The resulting data provides the foundation for economic analysis and decisions by policy makers and helps promote transparency. To support its reform and opening-up efforts, Myanmar needed to significantly boost its capacity in macroeconomic management, essential for maintaining macroeconomic stability and achieving sustainable, inclusive growth. After careful reviews of Myanmar's needs and constraints, the IMF developed holistic capacity development programs, including training, largely funded by Japan, the European Union, and other development partners, targeting the most critical areas of reform.
Myanmar has reformed its central bank and foreign exchange market, developed monetary policy tools, set up a large taxpayer office, began modernizing tax collection and expenditure management, strengthened the anti-money laundering regime, established a macroeconomic monitoring group, and built a statistics program, including a redesigned consumer price index.
With these and many other reforms, Myanmar has managed to lower inflation, boost financial access, increase government revenue, and achieve strong economic growth since However, many challenges remain, such as the lack of experienced, specialized staff.

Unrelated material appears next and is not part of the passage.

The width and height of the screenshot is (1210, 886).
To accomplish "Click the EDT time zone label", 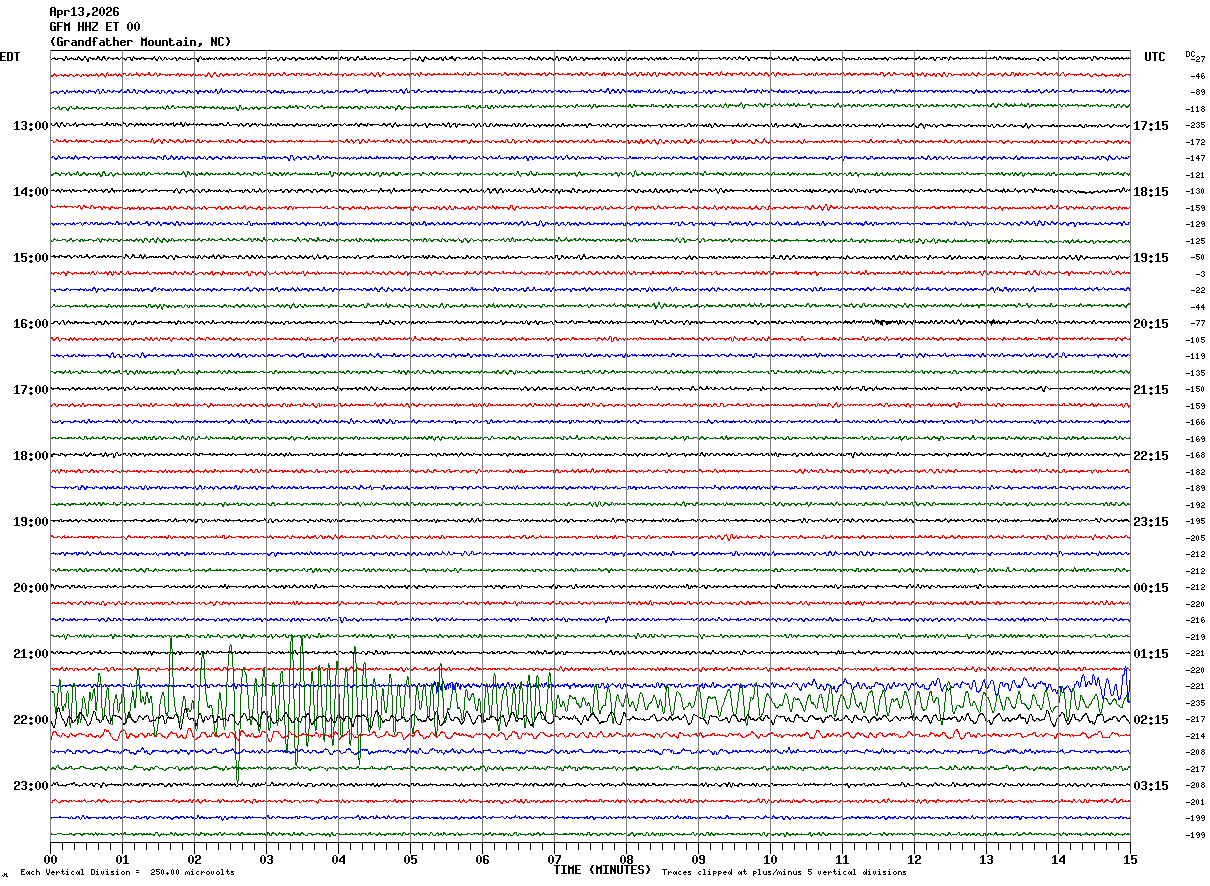I will click(x=10, y=57).
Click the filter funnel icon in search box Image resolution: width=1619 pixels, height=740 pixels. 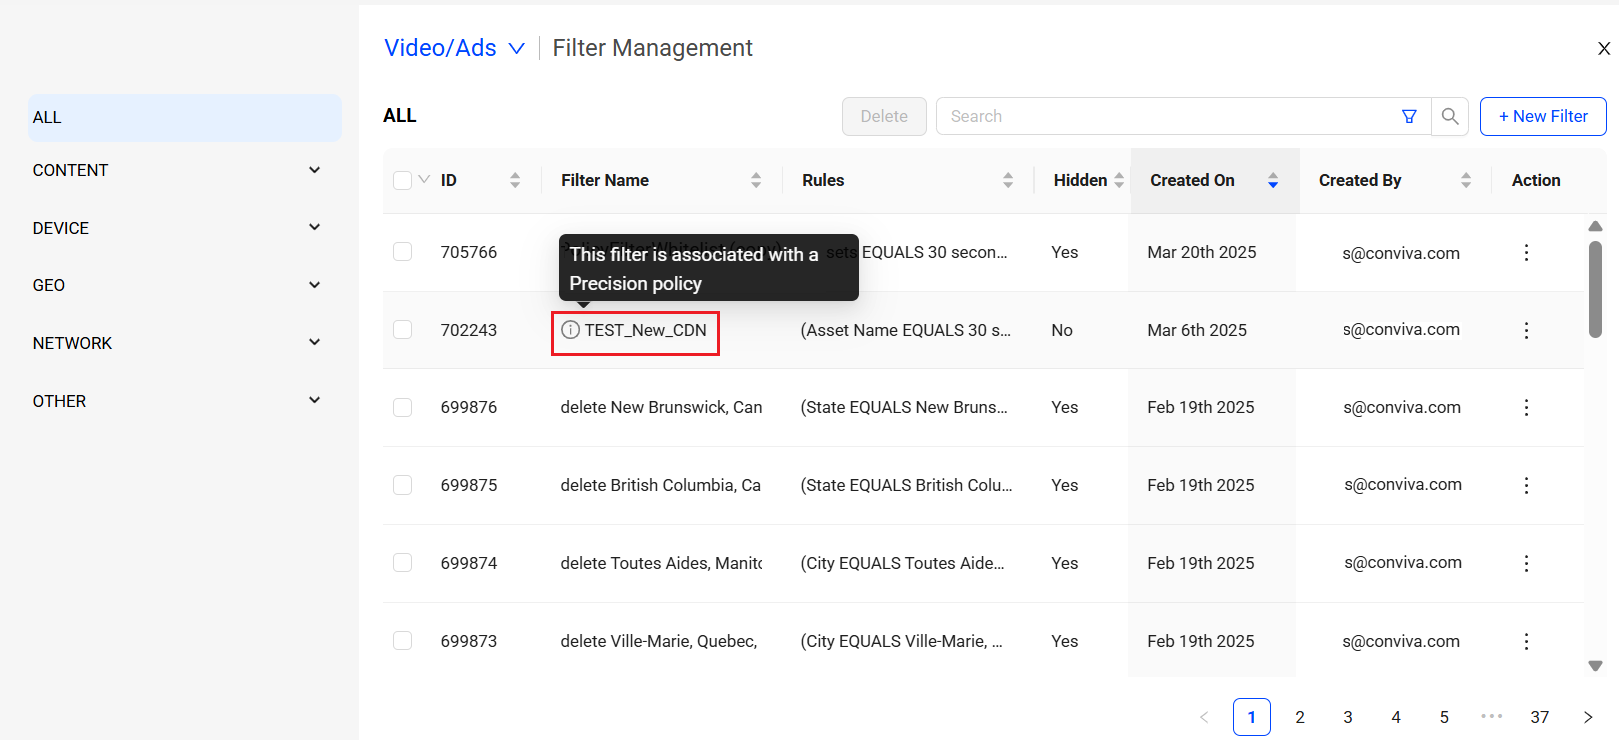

Improving fiscal management is a key priority of the Plan Senegal Emergent, aimed at transforming the country into an emerging market. The Senegalese authorities called on the IMF to help them address core weaknesses in tax administration, including an outmoded and fragmented organizational structure, insufficient automation, and ineffective audit and enforcement. The project focused on modernizing the organizational structure, strengthening the tax administration's headquarters functions, improving compliance controls for large and medium-sized taxpayers, and ensuring robust IT support for all core processes.
The IMF's Regional Technical Assistance Center for West African francophone countries provided critical and complementary assistance to set up medium-sized taxpayer units and improve audit capacity. By good progress had been made. The tax administration's head office and regional directorates now have a sound organizational structure.
There are full-fledged large and medium-sized taxpayer offices that account for a large proportion of tax collection, and electronic filing procedures are in place. These changes have helped Senegal maintain a tax revenue ratio of 20 percent of GDP, outperforming regional peers. Building sustainable financial and monetary institutions and fortifying administrative capacity has been challenging in the West Bank and Gaza WBG given the tense political and economic environment.